At 5:32 in the afternoon 80 years ago on Thursday, Prohibition ended as the 21st Amendment was ratified. It's a wonderful excuse to get zozzled, ossified, or positively spifflicated -- and celebrate that you're totally not sipping methanol -- but before you do, let's consider how the Noble Experiment changed the way a nation drinks.
Prohibition devastated a healthy industry.
It wiped out 85 percent of U.S. distilleries and 100 percent of breweries putting out full-strength beer. Legal liquor retailers went down in number by 90 percent. The breweries and distilleries that stayed open switched to making non-alcoholic "near beer," industrial alcohol, or other products entirely.
Most retailers that existed before Prohibition never reopened.
Saloons, with their "macho culture," died out.
But the Noble Experiment had some unintended consequences.
Some cities, like Pittsburgh, didn't even abide by the new ban. It just wasn't enforced, and anyone who thought differently was booted out.
Hard liquor made a dramatic comeback in America.
Hardly anyone at a speakeasy drank beer. With their higher alcohol content by volume -- and, let's face it, getting drunk is all that mattered -- distilled spirits were a better moneymaker and easier to transport.
However, the booze available was disgusting, which spurred the popularity of cocktails to mask its taste.
Like how you chased vodka with literally whatever other drink you could find during your freshman year of college.
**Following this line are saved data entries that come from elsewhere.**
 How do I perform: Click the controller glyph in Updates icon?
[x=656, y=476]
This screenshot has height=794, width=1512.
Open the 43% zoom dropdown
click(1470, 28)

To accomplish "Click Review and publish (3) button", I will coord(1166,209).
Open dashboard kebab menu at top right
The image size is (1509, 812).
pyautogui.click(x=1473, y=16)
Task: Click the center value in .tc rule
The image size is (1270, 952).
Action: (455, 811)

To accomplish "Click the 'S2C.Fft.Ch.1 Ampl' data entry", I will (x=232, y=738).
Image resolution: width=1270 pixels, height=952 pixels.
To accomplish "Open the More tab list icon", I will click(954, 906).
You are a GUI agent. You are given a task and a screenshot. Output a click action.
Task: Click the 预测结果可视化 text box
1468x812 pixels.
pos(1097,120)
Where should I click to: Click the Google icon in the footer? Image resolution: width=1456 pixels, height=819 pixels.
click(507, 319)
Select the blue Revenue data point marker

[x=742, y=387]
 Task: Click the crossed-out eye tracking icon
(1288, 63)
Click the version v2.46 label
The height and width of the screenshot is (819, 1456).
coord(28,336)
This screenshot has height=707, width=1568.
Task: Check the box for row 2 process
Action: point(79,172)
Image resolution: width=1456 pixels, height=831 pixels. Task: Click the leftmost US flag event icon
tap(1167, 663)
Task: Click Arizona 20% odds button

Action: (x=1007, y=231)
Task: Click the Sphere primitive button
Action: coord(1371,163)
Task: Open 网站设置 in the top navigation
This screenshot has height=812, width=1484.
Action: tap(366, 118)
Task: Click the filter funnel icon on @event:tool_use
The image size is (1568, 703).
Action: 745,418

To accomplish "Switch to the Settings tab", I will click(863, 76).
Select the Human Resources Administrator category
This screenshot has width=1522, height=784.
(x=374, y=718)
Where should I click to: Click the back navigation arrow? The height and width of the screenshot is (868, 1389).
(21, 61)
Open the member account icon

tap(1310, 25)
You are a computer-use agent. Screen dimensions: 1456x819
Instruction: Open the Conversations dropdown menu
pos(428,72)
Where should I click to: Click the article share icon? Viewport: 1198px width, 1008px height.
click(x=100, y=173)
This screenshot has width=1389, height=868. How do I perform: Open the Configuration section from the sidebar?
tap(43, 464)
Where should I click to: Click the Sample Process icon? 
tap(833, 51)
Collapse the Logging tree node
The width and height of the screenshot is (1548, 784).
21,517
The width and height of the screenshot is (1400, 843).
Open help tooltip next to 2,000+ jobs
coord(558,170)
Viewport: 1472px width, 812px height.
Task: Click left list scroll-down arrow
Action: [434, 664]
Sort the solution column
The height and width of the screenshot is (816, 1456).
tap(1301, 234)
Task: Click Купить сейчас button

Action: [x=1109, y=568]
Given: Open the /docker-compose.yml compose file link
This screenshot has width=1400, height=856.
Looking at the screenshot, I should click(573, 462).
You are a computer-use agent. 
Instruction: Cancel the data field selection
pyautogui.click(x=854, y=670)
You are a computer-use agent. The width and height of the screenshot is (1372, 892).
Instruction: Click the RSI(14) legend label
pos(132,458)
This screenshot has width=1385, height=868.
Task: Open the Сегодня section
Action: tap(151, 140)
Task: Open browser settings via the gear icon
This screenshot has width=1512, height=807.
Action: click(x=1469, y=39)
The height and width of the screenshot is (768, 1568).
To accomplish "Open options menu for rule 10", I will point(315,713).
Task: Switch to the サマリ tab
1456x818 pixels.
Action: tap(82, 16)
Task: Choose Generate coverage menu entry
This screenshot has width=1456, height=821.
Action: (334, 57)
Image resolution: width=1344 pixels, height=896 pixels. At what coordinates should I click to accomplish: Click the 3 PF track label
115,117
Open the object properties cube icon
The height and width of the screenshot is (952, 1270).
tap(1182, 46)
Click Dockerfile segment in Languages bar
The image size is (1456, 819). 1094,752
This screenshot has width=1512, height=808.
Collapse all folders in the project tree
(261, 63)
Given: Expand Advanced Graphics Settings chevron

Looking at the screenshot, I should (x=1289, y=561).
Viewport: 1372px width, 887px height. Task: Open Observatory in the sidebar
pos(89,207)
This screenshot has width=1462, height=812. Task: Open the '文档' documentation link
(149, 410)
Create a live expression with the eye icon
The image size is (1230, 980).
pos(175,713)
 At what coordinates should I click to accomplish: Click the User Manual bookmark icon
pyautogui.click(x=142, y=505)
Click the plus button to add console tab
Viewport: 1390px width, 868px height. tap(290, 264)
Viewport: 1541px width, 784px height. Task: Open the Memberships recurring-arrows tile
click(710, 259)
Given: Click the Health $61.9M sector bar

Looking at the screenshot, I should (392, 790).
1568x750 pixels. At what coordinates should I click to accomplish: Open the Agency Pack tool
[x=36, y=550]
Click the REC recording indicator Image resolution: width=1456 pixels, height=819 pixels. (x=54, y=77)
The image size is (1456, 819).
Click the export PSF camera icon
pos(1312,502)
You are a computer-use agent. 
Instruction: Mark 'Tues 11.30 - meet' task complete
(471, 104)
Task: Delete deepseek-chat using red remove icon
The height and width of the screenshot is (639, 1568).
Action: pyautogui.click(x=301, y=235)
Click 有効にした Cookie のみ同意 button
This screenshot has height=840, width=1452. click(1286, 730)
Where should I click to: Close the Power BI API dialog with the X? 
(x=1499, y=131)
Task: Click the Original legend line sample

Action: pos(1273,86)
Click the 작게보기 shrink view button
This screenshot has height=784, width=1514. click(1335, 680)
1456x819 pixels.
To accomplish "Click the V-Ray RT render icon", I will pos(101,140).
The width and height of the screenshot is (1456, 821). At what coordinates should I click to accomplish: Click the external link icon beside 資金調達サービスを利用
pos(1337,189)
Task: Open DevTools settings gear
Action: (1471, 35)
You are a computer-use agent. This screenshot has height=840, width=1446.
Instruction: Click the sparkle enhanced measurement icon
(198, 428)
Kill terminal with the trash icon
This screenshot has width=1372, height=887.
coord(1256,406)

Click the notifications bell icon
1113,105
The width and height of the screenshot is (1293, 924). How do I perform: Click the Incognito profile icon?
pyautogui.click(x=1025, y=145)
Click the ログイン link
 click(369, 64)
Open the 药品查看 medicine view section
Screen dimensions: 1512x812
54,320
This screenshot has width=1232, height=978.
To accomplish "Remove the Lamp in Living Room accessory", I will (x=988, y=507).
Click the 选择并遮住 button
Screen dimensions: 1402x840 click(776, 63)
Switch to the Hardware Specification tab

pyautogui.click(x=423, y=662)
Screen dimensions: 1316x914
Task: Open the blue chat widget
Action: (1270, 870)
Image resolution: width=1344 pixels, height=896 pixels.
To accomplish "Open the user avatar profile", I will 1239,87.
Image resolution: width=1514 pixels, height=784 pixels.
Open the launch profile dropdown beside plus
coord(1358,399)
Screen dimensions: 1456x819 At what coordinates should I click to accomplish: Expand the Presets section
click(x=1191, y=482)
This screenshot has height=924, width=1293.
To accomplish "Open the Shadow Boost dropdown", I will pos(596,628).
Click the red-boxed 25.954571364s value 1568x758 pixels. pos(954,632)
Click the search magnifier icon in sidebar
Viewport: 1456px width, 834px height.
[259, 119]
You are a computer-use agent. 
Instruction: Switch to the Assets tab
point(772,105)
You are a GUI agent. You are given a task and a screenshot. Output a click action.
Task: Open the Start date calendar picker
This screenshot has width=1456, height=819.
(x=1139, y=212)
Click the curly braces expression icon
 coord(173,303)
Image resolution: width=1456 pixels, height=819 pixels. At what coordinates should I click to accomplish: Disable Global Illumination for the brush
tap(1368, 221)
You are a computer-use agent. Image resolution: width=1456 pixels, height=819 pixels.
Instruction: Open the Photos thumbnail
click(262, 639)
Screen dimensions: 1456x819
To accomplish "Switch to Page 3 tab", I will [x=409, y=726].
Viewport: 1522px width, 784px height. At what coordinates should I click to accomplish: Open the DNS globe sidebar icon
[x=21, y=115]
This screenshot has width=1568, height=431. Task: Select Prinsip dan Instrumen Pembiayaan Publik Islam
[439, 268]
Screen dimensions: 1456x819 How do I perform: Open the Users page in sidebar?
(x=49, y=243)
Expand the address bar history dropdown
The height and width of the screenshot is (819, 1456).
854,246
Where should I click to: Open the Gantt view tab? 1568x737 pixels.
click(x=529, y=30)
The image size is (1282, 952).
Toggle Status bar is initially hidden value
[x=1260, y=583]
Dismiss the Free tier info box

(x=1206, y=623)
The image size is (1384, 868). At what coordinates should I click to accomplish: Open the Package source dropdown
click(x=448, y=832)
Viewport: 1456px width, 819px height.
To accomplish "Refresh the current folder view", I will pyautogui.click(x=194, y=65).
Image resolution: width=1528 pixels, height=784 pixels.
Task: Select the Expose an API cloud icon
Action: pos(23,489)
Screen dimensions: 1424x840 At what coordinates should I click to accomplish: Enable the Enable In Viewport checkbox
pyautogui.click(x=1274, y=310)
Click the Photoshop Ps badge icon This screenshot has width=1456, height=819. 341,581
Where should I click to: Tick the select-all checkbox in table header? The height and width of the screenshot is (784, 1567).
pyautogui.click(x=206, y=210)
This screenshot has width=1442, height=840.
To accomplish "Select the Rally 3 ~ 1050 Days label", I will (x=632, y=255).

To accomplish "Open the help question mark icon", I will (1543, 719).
But classier.
And grape juice manufacturers printed instructions on how NOT to let their product ferment. *Wink.*
The Volstead Act, which nailed down a definition of "intoxicating" beverages, neglected to mention anything about grape concentrate, which can be rehydrated and fermented into alcohol.
So people started making their own.
And despite the wish of older generations of women to stamp out alcohol...
Young women started drinking it with enthusiasm!
Helping to normalize lady drinking in public, along with serving alcohol in the home as a social beverage.
But well into the 1930s, two-thirds of Americans still thought Prohibition was a good idea.
So wary distilleries started ad campaigns encouraging consumers to drink in moderation to change public perception of drinking.
While trying to associate liquor with wealth and high-class society -- NOT those ghastly, uncivilized saloons.
Meanwhile, people had grown accustomed to gin, which was quick and easy to bootleg.
"Bathtub gin" got its name because the bottles used to mix it in were too tall for regular sinks and had to be filled under a bathtub faucet.
And, because good straight whiskey had been hard to come by, blended whiskey.
By one estimate, just one-fourth of this variant was composed of actual whiskey. Distilleries that opened right after therRepeal also opted to sell blended variants to stretch their supply of the straight stuff -- which, needing to be both produced and aged, was dangerously low.
And rum, of course.
Rum was sold cheaper and therefore not as lucrative a bootleg trade, however.
Prohibition changed a whole generation's taste at the bar.
While the vast majority were drinking straight whiskey a few years prior, Prohibition forced them to get creative with that and other liquors. Except vodka, which hadn't yet caught on. Or tequila.
Only very recently did the number of breweries in the U.S. surpass pre-Prohibition levels.
But if it weren't for the 18th Amendment, we might have missed out on one important U.S. landmark...
Las Vegas. Bootleggers helped establish casino resorts on the Strip as we know them today.